Cette conception se traduirait – se traduit peut-être déjà ? – par une évolution du régime démocratique, vers un fascisme bénin dont certains ministres semblent, malgré eux, avoir montré l’exemple, ces temps-ci.
Quand on est censé représenter le peuple, on a la décence de taire en attendant l’avis général ses sentiments particuliers. Ou alors, pour défendre ses convictions personnelles dans une matière qui ne touche pas au mandat que l’on exerce, il faut descendre de son piédestal et remiser le porte-voix de la fonction, afin de rentrer dans la peau d’un citoyen ordinaire.
Mais à force d’interpréter la pensée des autres, ces gens ont-ils encore la faculté de redevenir des citoyens ordinaires ?

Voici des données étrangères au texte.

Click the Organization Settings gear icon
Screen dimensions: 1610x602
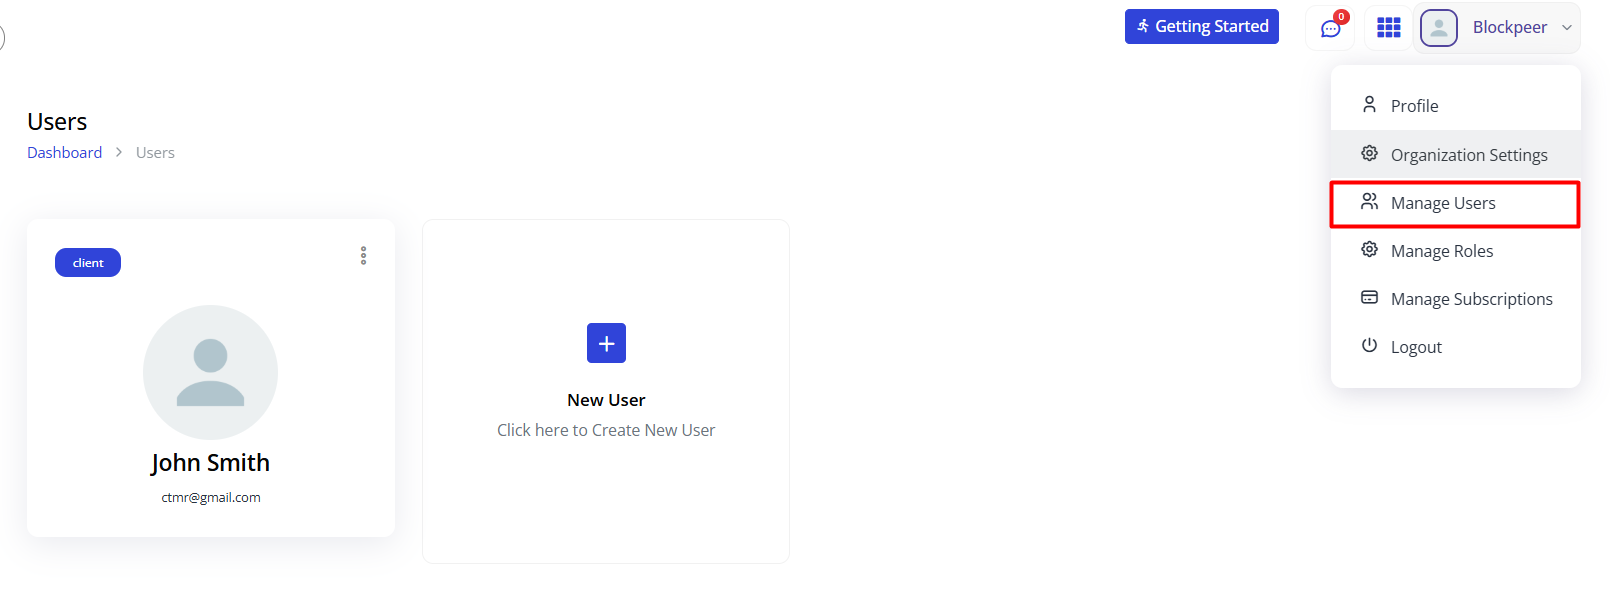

On peut dire ce que l’on veut de la décision du Roi Baudouin de se mettre en congé pour ne pas signer la loi sur l’avortement, mais son geste avait le mérite de la clarté.
C’est quoi, pour nos gens de pouvoir, la démocratie en définitive ?
La question reste à poser.
S’il y a matière à débat sur l’adhésion de la Turquie, comme sur l’adoption de la Constitution européenne d’ailleurs, on peut s’étonner que des personnages de premier plan profitent de leur notoriété pour influencer l’opinion.
Une telle désinvolture, un tel mépris de ce que peuvent penser les électeurs, montre à quel point nous aurions raison de suspecter le pouvoir exécutif dans toutes les spéculations mettant en cause notre avenir.
Si nous nous laissions aller à leur faire confiance, nous nous trouverions un jour ou l’autre dans une Belgique où nous ne nous reconnaîtrions plus.